Selected passage |
1 About this book – Computational Analysis for Bioscientists

1.1 Who is this book for?

This book is primarily to support Bioscience students at the University of York. The ultimate aim is to support the full spectrum of computational skills that a bioscience undergraduate or postgraduate at York - and elsewhere - might need. This is live book with ideas being added and material drafted – and hopefully improved – over time. Each pages is labelled with its status as one of the following:

Incomplete

You are reading a live document. This page is a dumping ground for one or more ideas. Sections maybe missing, or in bullet form and code may not be explained.

Draft

You are reading a live document. This page is a draft but is mainly complete should be readable.

Complete

You are reading a live document. This page is compete but suggestions for improvements are welcome. Follow the link to ‘Make a suggestion’ to suggest improvements.

The content included so far is described in the Overview of contents section below.

It is being written in the open so that it can be used by anyone who finds it useful. It is also being written in the open so that anyone can contribute to it.

Tasks to perform |
**A.** Copy the part of the book introduction starting with "You are reading a live document. This page is a draft" and going on through "to suggest improvements.".
**B.** Translate this sentence from the book introduction into Spanish: "It is being written in the open so that it can be used by anyone who finds it useful."
None of the data that comes next is needed for anything here.

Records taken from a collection
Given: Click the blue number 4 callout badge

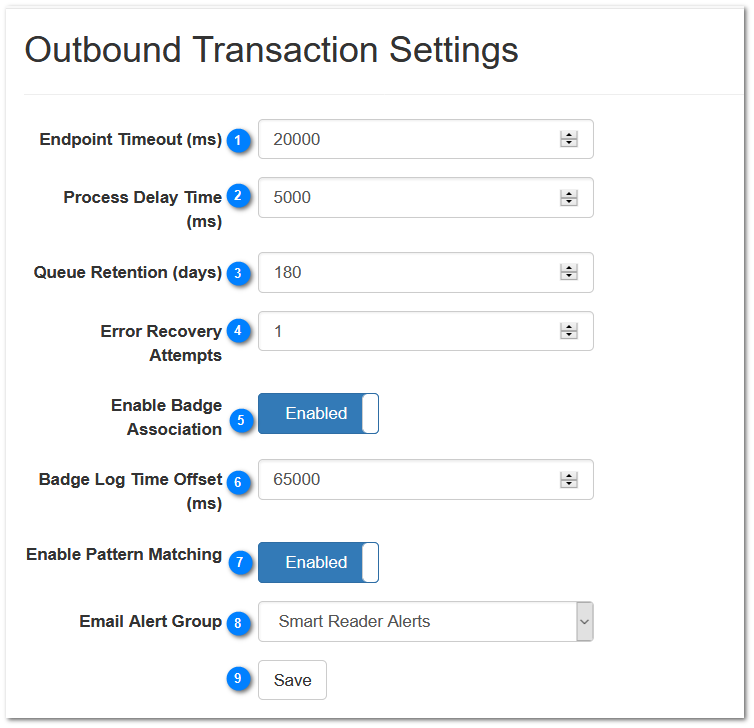Looking at the screenshot, I should 238,329.
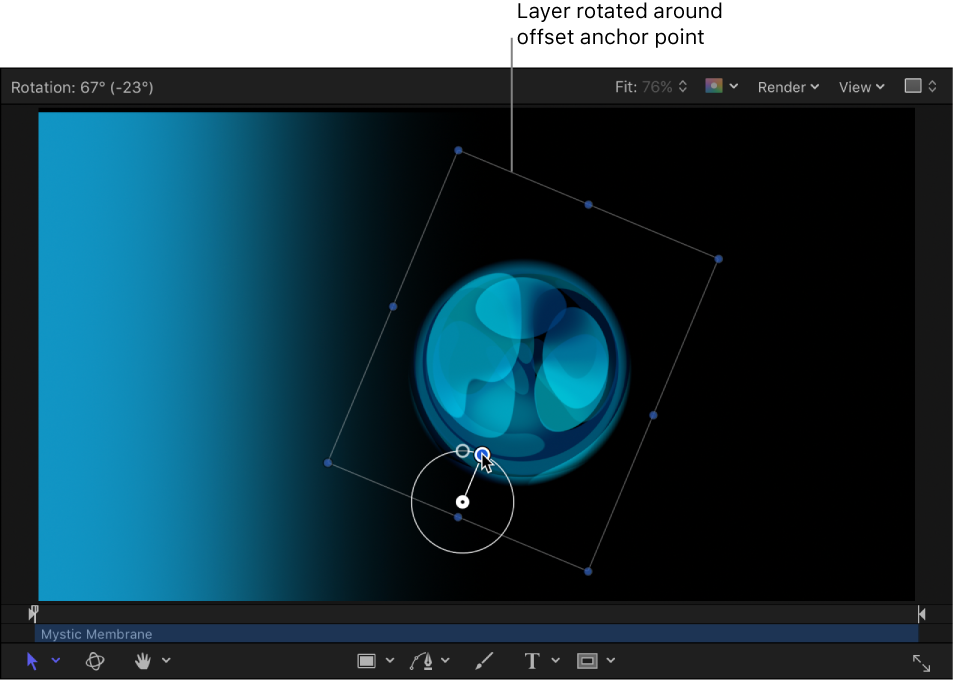The width and height of the screenshot is (954, 680).
Task: Select the Rectangle shape tool
Action: [366, 660]

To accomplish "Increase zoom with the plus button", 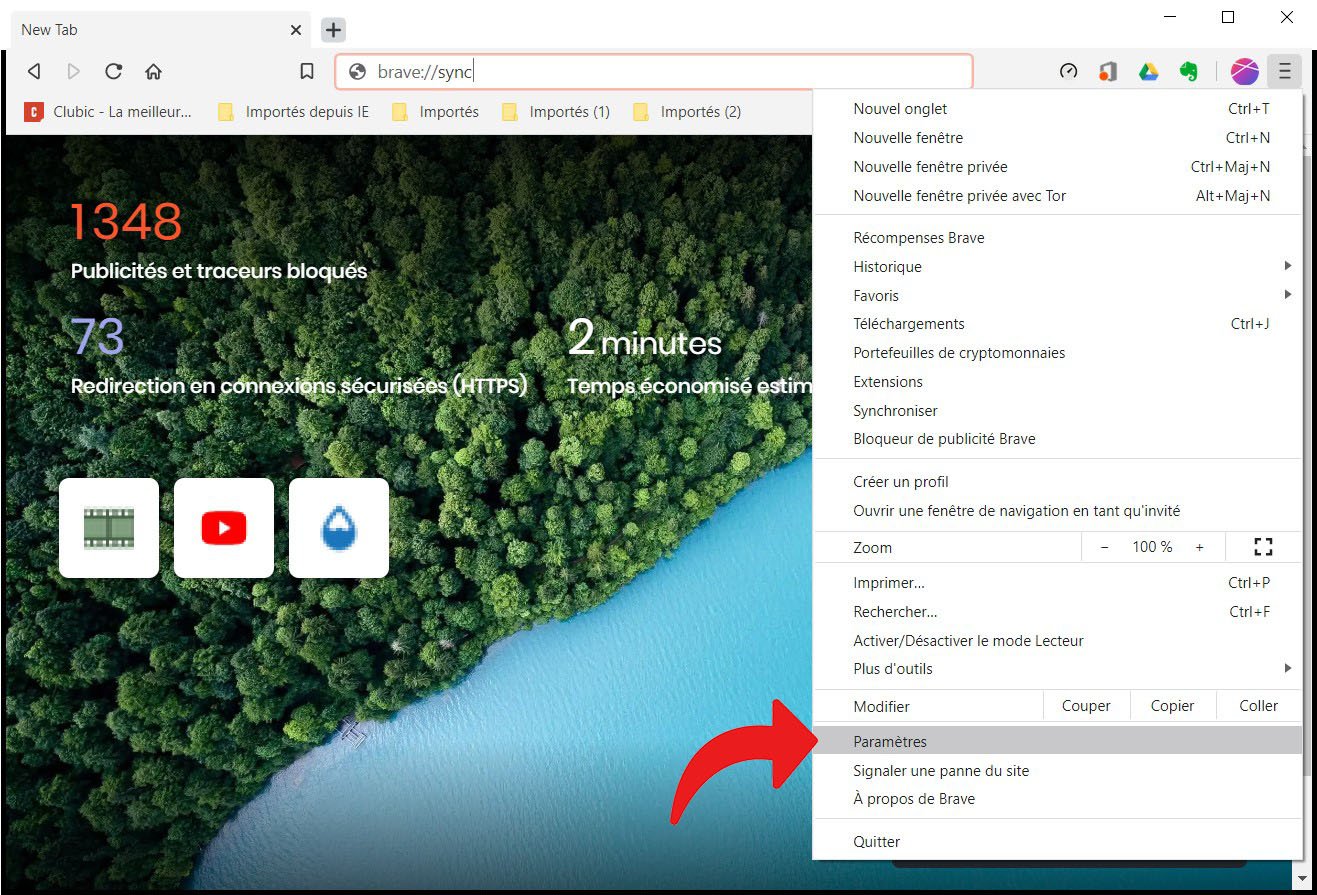I will [x=1199, y=547].
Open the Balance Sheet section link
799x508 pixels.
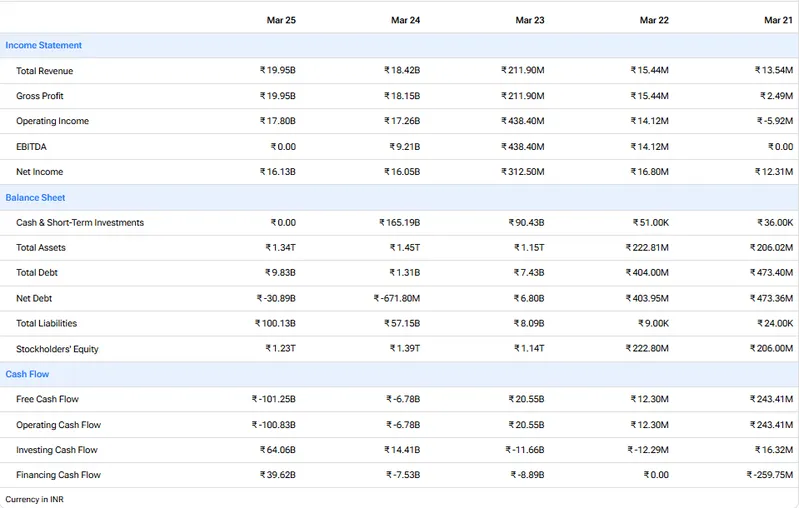(35, 198)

Expected results |
**A.**
You are reading a live document. This page is a draft but is mainly complete should be readable.

Complete

You are reading a live document. This page is compete but suggestions for improvements are welcome. Follow the link to ‘Make a suggestion’ to suggest improvements.

**B.** Se está escribiendo en abierto para que pueda usarlo cualquier persona a quien le resulte útil.